Math foundation: how much and how early?

Having a strong math foundation is the surest way to prevent math struggle. Just how do parents go about building that strong math foundation? The rule of thumb is subtract your child’s age from 21 and that’s close to the weekly # of hours a parent ought to use on building the math foundation at home. So for a typical 7 year old 1st grader, that comes to about 14 hours per week or 3 hours per day, 5 times a week. Shokingly long? And for a 18 year old senior, that number is roughly 3 hours per week, enough to complete the homework assignment each time the class meets. Shockingly short?

If you find it counterintuitive, you’re not alone. The vast majority of families have the upside down pyramid – spending very little time if any on building the math foundation when kids are young, then panicking and insisting on long hours of study when math tumbles over when the student enters high school. By then, the amount of math material is daunting, with adolescent hormones and the breakdown of parent-child communication, plus peer pressure, you have a total math meltdown. Adding salt to injury, grades matter all of a sudden. Colleges want to know that your child had what it takes to succeed, so an F in Algebra 1 Freshman year somehow matters more than a B+ in Trigonometry in senior year.

“It’s just not fair!” one of my seniors with a 2.75 GPA complains. He is right. The system is not fair, especially since he worked so hard to raise his trig grade from an F to 91%.

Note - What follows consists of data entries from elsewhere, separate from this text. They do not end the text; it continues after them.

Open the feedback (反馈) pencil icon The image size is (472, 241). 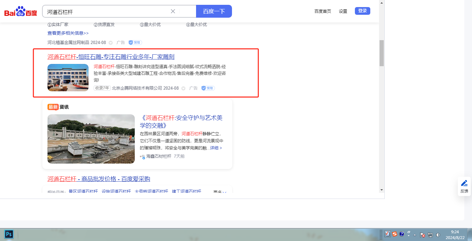(x=464, y=183)
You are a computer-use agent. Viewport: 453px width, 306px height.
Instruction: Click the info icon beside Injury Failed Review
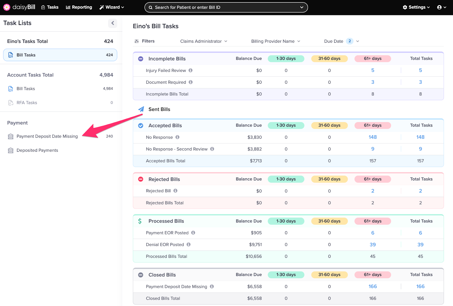[191, 70]

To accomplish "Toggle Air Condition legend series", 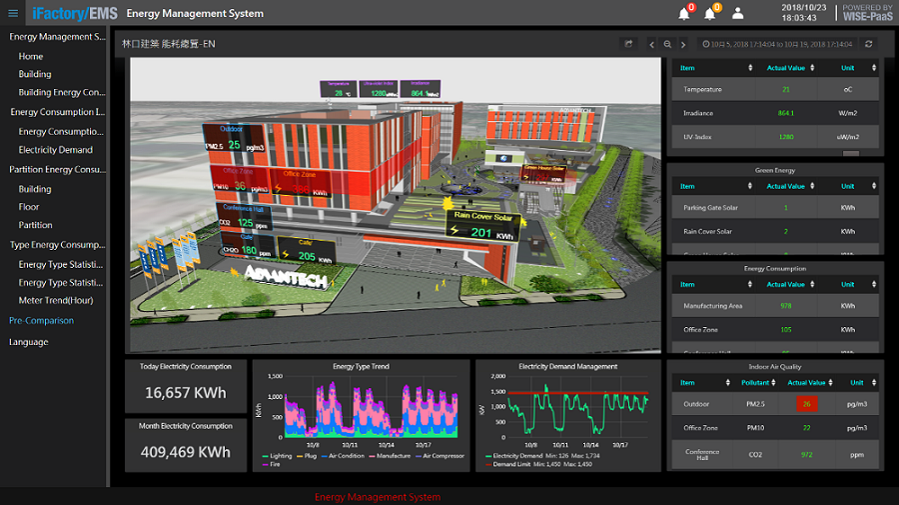I will tap(344, 456).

3 hours of math sounds like a tall order to fill even for the most ambitious type A parent who buys in to start early. The trick is to divide and conquer: take them grocery shopping, point out the sale items and see how much you save; take them to the mailbox and add the zip codes up on the junk mail pieces; take them to the gas station and watch the gasĀ  meter go up as you pump gas… The point is math is all around, you don’t have to use Asian drill sessions hours on end. The point is if math building is on your mind, it’ll be on your kids.